BEGIN INPUT DATA

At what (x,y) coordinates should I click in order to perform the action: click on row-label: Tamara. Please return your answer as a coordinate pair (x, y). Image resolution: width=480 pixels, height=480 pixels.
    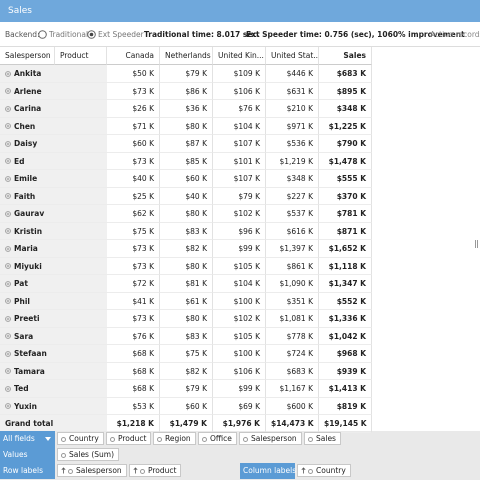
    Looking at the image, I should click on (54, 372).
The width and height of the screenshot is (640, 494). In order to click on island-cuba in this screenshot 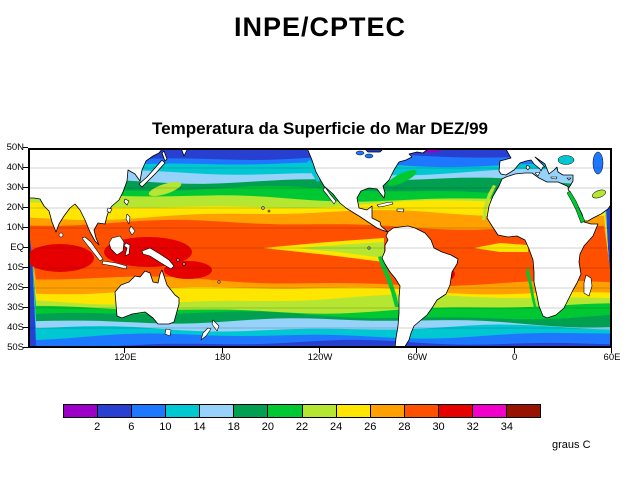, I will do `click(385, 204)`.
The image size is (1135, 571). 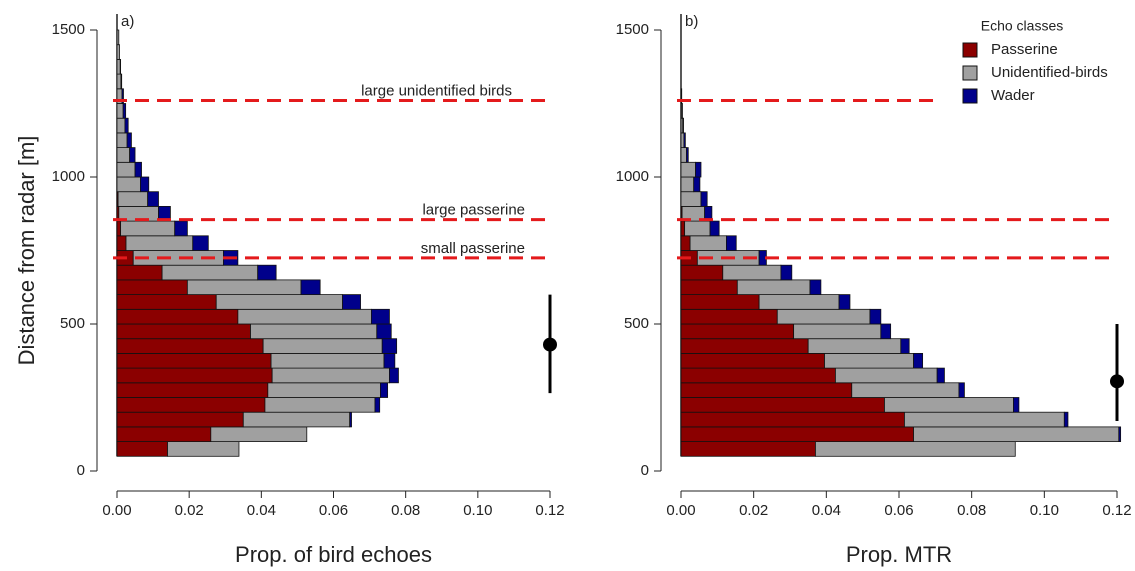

END INPUT DATA
BEGIN INPUT DATA

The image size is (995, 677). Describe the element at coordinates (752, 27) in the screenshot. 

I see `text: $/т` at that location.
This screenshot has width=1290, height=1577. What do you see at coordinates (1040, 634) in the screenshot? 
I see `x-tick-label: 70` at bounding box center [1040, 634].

END INPUT DATA

PROBLEM REQUIREMENTS: Pull out each line in the entries above that contains the string "label", and list those lines as they appear.

EXERCISE OUTPUT:
At what (x,y) coordinates should I click in order to perform the action: click on row-label: Tamara. Please return your answer as a coordinate pair (x, y). Image resolution: width=480 pixels, height=480 pixels.
I see `x-tick-label: 70` at bounding box center [1040, 634].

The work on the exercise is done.